__WORK REQUIRED__:
Retrieve every line from the records in which the word "agent" occurs.

++++ DATA SUPPLIED ++++

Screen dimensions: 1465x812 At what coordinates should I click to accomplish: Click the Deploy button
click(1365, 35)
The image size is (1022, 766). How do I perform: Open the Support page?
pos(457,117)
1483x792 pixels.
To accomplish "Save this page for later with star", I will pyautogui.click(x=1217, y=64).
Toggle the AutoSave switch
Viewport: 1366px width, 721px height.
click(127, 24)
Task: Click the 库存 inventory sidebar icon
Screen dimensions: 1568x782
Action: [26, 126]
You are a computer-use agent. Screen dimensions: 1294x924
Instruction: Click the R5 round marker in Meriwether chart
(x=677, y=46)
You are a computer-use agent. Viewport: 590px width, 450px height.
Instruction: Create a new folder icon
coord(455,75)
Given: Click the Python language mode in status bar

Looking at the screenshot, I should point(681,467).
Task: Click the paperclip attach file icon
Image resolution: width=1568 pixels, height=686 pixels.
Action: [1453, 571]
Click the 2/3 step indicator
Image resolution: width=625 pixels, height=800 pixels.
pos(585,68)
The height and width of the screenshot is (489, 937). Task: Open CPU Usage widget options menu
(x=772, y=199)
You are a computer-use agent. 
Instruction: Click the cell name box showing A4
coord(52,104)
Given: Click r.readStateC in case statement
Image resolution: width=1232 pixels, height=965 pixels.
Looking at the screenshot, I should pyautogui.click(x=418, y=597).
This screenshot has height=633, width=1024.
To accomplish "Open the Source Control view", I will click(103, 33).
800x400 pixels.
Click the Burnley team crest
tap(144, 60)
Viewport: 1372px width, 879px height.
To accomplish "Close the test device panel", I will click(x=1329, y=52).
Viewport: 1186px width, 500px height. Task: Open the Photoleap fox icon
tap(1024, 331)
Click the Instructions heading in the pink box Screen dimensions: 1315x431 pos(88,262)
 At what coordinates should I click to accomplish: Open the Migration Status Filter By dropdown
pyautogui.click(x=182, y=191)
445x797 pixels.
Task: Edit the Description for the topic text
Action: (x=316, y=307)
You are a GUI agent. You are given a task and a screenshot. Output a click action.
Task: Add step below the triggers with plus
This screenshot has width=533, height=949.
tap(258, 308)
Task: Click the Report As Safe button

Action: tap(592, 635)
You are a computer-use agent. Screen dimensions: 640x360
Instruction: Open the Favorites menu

++++

__OUTPUT BELOW__:
You are a computer-use agent. Screen dimensions: 1294x924
You are a computer-use agent. Viewport: 590px width, 450px height.
You are a computer-use agent. 
You are a GUI agent. You are given a task and a screenshot. Output a click action.
You are a computer-use agent. Screen dimensions: 640x360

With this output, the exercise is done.